Buildings with names like El Ranchero Discount Liquor, La Fe En Jesucristo, and El Pollo Guasave bracket Central Avenue in Kansas City, Kansas. Family Dollar and Boost Mobile are here, but these days, there's hardly a Kowalcyzk's Sausage Shop or a Bobak's Europa Deli to be found. No matter: Last Saturday afternoon, the street swelled with the dizzy rattle of the Polski Day parade.
Most cities block off the streets for large ethnic parades, but Kansas City, Kansas, is, of course, not like most cities. Was this oversight just the latest example of Legends-happy Wyandotte County neglecting its historic neighborhoods? Or was it inattentive planning on the part of the event organizers? A discussion for another day. Red-clad celebrators glided southeast down Central Avenue on trucks and floats; across the yellow line, frustrated motorists leaned out their windows and squinted at the gridlock ahead.

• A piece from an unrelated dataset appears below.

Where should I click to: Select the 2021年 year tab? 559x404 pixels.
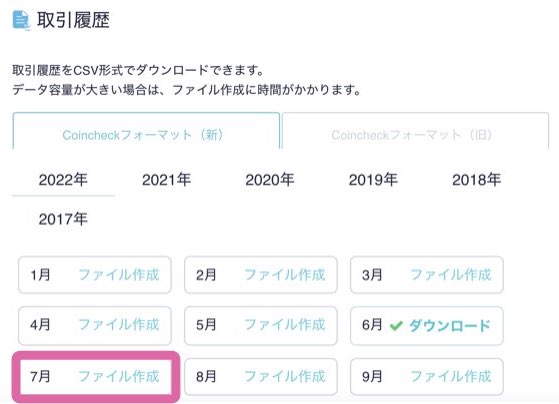[166, 180]
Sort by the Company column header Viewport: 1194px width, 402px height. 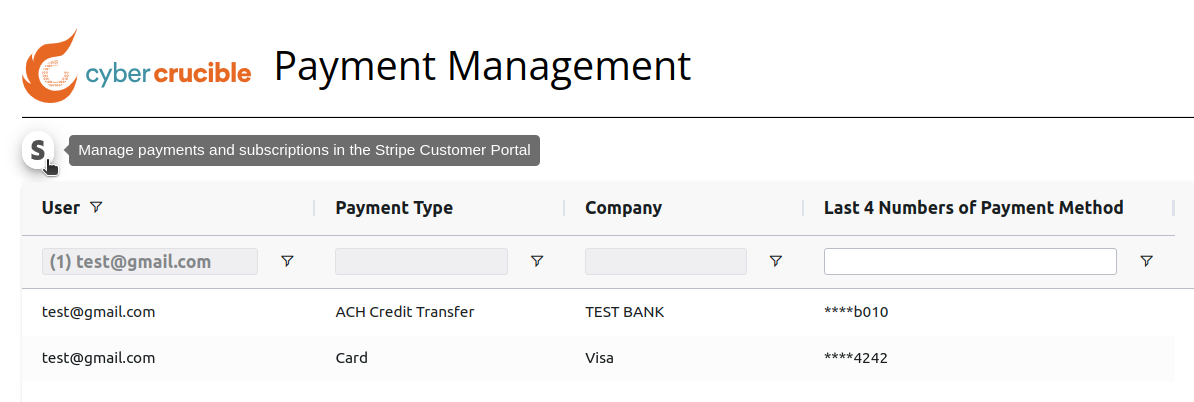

More than once, I saw children scurry out into live traffic in the pursuit of candy. The proceedings were gritty and joyous and semi-legal — a heightened version of everyday life in KCK.
My vantage point was an old chair atop a flatbed trailer affixed to a Dish Network truck: the Johnnie's float. Upon arriving in KCK, I called Chris O'Connor. He's a good guy to know in general — the man is a great connector of people — but particularly so when it comes to navigating Wyandotte County, which is home to the bar he owns, Johnnie's on 7th.
"We're at 18th and Central, and we've got an open spot on the float," he told me. "Come on down."
I ditched my car somewhere around 13th Street and boarded the float midparade. A garrulous white-haired man named Al thrust a Hamm's can and a red plastic cup at me. The trailer bed was littered with large bags of cheap candy that O'Connor had purchased at Restaurant Depot. Other marchers and vehicles were politely tossing Tootsie Rolls and suckers to the parade onlookers. The Johnnie's crowd took a more aggressive approach.
"Happy Polski Day," Al yelled, digging into a bag and firing a fistful of hard candy at an unamused westbound driver. As we neared the final turn, the surly sunburned man seated to my left chucked an entire bag — 240 pieces of candy — into the street, and five little girls collapsed on it like vultures on a Death Valley carcass.
On residential Eighth Street, the homestretch, Hispanic families waved from their yards. An elderly couple rocked back and forth on a front porch lined with green putt-putt-course carpet. Fifty red T-shirts tumbled out of a house on the corner of Eighth and Pacific.
The after festivities were held at All Saints Church, which is a useful illustration of the shifting ethnic landscape in KCK. All Saints used to be called St. Joseph's Parish; it functioned as a hub for Polish families in the community. But because of dwindling populations, it has merged with other ethnic congregations from the neighborhood, including St. Casimir's (Lithuanian), St. Benedict's (Irish) and St. Cyril's (Slavic). All Saints is now a sort of catchall church for the Catholic European immigrants who now represent a minority in KCK.